I can recall many occasions when our industry has been compared to the Wild West, with good, bad, and some ugly. But with the passage of time and the ever-increasing professionalism of the industry, there’s no doubt we are seeing a lot more of the good and, thankfully, a great deal less of the bad. And as for the ugly, well it’s a fact that everyone looks better with a tan!
When it comes to regulations and legislation, all salons have to comply and should be treated as equal.
During my three decades in this fantastic business, I have seen a plethora of operating styles, from mom-and-pop single site set-ups to large chain corporates, each of them sewing a different thread into the tapestry that makes up the UK’s indoor tanning industry.
The big guys have some advantages over the smaller operators and vice versa, but ultimately, given the choice, it will always come down to customer preference. A smaller set-up can perhaps more readily adapt to trends, without the need for “head office” directives; whereas the big guys have the advantage of group investment in marketing and other operating resources.
Some customers will prefer the corporate salon environment, whilst others will seek out the independent salon with its perhaps more quirky approach. But let me be clear; not for one moment am I suggesting one is better than the other. I can speak with significant experience when I say that over the years, I have seen the good, the bad and the ugly in all set-ups.
Regardless of set-up size, when it comes to regulations and legislation, all salons have to comply and should be treated as equal. However, an incident I came across recently has made me question whether our authorities are selecting size over substance to make an example.

### Data shown:
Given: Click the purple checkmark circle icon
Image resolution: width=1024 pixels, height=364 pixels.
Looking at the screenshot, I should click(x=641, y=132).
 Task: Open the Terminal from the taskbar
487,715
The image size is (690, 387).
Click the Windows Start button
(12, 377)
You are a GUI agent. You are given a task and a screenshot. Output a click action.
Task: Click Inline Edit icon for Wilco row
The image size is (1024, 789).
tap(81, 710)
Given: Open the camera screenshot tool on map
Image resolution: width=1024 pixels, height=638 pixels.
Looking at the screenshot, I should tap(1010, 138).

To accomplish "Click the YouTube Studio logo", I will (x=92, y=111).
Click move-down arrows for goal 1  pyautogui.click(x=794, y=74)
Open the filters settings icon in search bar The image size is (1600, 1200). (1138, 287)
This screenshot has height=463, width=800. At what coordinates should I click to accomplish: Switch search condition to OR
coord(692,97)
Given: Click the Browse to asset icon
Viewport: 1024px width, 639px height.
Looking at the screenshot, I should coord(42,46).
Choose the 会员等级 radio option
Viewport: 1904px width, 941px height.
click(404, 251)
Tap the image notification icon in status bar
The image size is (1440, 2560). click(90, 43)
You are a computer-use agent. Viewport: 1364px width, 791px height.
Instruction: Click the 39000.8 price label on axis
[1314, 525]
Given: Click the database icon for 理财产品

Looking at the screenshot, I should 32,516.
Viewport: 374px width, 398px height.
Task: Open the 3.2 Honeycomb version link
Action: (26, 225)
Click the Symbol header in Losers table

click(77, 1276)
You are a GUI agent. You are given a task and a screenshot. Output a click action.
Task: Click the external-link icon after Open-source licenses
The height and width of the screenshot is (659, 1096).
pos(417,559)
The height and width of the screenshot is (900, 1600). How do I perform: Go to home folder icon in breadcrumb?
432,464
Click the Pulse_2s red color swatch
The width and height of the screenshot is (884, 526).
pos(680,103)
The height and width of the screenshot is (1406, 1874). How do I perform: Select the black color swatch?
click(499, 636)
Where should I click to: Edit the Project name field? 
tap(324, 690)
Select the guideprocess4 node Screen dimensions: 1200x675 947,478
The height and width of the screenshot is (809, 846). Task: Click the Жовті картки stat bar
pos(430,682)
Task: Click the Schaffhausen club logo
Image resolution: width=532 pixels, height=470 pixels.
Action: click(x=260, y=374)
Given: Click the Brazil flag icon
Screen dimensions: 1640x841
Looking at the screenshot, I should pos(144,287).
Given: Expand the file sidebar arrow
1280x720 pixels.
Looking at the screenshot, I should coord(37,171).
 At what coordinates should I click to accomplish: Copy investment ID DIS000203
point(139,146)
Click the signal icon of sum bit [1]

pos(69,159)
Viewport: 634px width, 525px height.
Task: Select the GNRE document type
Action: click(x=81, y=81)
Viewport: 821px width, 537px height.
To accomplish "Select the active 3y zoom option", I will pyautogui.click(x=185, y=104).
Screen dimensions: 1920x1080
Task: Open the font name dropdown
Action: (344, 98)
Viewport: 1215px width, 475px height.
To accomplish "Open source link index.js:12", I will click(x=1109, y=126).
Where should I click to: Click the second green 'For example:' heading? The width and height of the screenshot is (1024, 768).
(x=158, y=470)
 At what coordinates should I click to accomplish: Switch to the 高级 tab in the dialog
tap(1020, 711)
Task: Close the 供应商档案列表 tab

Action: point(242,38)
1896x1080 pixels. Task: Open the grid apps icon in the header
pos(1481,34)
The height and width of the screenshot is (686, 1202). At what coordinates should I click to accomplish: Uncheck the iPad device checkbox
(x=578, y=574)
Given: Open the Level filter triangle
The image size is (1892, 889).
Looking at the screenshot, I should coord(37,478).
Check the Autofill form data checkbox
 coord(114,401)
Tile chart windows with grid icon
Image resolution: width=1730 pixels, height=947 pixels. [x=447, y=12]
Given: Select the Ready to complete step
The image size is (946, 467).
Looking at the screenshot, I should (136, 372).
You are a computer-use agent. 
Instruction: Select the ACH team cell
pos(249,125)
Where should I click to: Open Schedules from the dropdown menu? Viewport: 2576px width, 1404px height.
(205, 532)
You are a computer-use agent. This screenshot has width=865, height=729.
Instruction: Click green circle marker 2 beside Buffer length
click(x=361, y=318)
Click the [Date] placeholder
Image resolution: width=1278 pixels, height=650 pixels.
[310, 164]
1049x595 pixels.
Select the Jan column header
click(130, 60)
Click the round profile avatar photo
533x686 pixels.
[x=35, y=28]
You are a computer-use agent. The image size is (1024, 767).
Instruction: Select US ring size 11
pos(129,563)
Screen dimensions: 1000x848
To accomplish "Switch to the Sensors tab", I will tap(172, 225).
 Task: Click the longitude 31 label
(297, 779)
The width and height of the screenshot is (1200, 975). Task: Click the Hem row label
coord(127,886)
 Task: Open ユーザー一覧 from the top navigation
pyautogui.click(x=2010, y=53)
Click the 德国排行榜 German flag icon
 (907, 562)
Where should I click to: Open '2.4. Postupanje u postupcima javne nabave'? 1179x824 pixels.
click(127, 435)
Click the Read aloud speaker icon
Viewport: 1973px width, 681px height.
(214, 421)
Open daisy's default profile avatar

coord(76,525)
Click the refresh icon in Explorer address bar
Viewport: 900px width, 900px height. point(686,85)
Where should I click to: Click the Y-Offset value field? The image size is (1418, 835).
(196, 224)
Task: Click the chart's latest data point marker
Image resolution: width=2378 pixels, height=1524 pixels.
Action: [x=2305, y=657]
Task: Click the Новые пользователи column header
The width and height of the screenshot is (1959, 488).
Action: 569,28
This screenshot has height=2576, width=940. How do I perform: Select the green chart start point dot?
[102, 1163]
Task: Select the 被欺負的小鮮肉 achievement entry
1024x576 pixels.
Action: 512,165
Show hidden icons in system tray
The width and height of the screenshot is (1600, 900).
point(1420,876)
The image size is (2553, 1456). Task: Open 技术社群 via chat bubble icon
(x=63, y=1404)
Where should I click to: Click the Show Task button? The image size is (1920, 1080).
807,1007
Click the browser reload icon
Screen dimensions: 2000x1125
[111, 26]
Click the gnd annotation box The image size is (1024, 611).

### Required work:
A - Reproduce word for word the part of the article on the UK indoor tanning industry from "Some customers will" to "in all set-ups.".
B - Write what follows the final sentence of the article on the UK indoor tanning industry.

### Answers to the problems:
A -
Some customers will prefer the corporate salon environment, whilst others will seek out the independent salon with its perhaps more quirky approach. But let me be clear; not for one moment am I suggesting one is better than the other. I can speak with significant experience when I say that over the years, I have seen the good, the bad and the ugly in all set-ups.

B -
An operator with a significant number of salons in the UK market was recently subjected to a “mystery-shopper” exercise designed to check salon compliance with the national under-18 tanning ban. The 15-year old “mystery-shopper” tried to access a tanning bed in a number of salons in a particular area, including seven owned by one particular operator. Access was refused in six of their seven salons but, unfortunately, in one salon an employee error failed to screen the “mystery-shopper” correctly and allowed a session to be purchased.
As far as the operator is aware, this was the first time this exercise had been carried out by the local authority. What was clear was that the salon chain as a corporate entity had successfully demonstrated in six of the seven salons that a clear and effective policy and operating procedure were in place to ensure no use by under-18s.
What happened in the seventh salon was a mistake, yes; but it was a human error, not a lack of evidenced in-situ policy by the operator to comply with the law. The results from the other six salons would, one could reasonably conclude, be confirmation that the operator was committed to complying with the law. Apparently not so in this instance, as the operator is now under the threat of prosecution, even though the staff member involved has been let go, all procedures in place have been cleared as appropriate by the local authority, and this was a “first time” incident.
But that’s not the whole story; a number of single-site operators in the same area who were subjected to the same “mystery-shopper” exercise also failed. However, according to my reliable and professional source, they have not had any known further action imposed upon them.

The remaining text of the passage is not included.